How Cognitive Biases Hold Back Your Travel Photography

What’s the best way to advance faster as a photographer? It’s probably not buying a new camera or even spending more time on your photography.

The most important piece of equipment you travel with is not your camera, it’s your brain. And unfortunately, it comes from the factory with a few quirks called cognitive biases. Cognitive biases are errors in reasoning — and everyone has them.

You might not realize just how much they affect your travel and landscape photography. Cognitive biases — like the sunk cost fallacy, planning fallacy, or survivorship bias — can cause you to:

  • Waste time, money, and effort.
  • Miss out on better opportunities.
  • Advance more slowly as a photographer.
  • Make the same mistakes over and over again.
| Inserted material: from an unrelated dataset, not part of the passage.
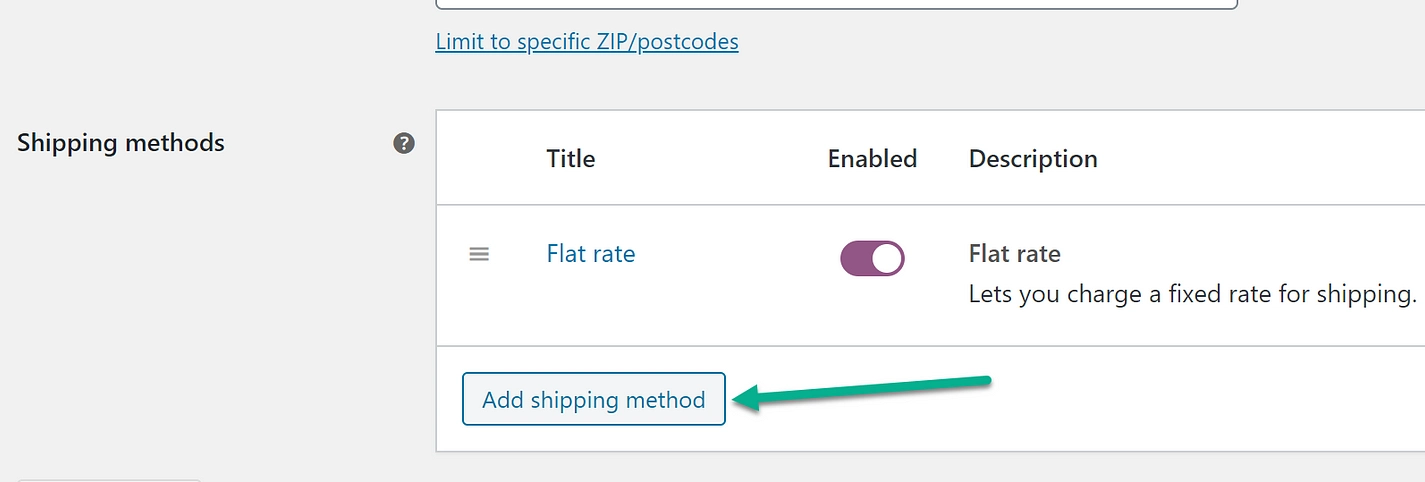Open the Limit to specific ZIP/postcodes link

point(587,42)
Thus, equipping yourself to identify and confront cognitive biases will allow you to:

  • Spend your time, money, and effort strategically.
  • Discover incredible landscapes sooner.
  • Grow exponentially faster than your peers.
  • Learn more with less time.

While preparing for a one-year travel sabbatical, I’ve had to confront my own cognitive biases, and what started as a dream to travel full-time ended up positively impacting every area of my life: photography, travel, lifestyle, relationships, and teaching.

Can you pinpoint a time when a cognitive bias caused you to miss out in your photography? Did you beat it the next time?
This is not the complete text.